The new Cabinet Committee on Flooding met for the first time last week, to help coordinate the UK’s strategic long-term plans on flood recovery and flood resilience.

The committee agreed to review the Bellwin scheme, which provides emergency financial assistance to local authorities, as well as a targeted review of resilience of the transport network and a review of the investment decision guidelines on flood defence.

An annual resilience review will also consider local, regional and national responses to extreme weather conditions, the committee agreed.

Prime mnister David Cameron said: “While we are in the grip of this severe weather it remains the immediate priority of government, through COBR, to continue to do all that we can to help local communities who are affected and coordinate the emergency response. We are taking action across the board.

“I have already announced a series of longer-term measures to help hard-working people including new grants for homeowners and businesses to help them recover; business rate relief and a commitment from all major banks to provide financial support. This is on top of an extra £130m to shore up and repair flood defences which have been battered by the storms.

“We are doing everything we can to help people and businesses deal with the flooding and get back on their feet. And through this new Cabinet Committee we are doing all we can to ensure resilience in the future.”

Sir Bob Kerslake, permanent secretary at the DCLG and head of the civil service, wrote to council chief executives reiterating the military support available to them. He also said: “The prime minister stated that home owners without insurance who have suffered damage should be able to draw on hardship funds from their local authority. He was clear that government will support authorities who would find it difficult to meet demand for such funds.”

He added: “I recognise this has been very demanding for all involved in the flooded areas and would like to thank you for your efforts over what has now been a long period of disruption.”

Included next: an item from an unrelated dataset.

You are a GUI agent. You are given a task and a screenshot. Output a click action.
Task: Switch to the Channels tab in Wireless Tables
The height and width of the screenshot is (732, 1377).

He called for prominent advice to be displayed on council websites, plus 24-hour non-premium rate helplines to be available.

In England, responsibility for flood risk management is split between the Environment Agency and top-tier councils, who must prepare and maintain local strategies, keep a register of physical features that have a significant effect on flooding in their area, investigate significant local flooding incidents and publish the results, and play a lead role in emergency planning and recovery after a flood event.

District and borough councils, water and sewerage companies, internal drainage boards and highways authorities also have roles to play in other aspects of flood management.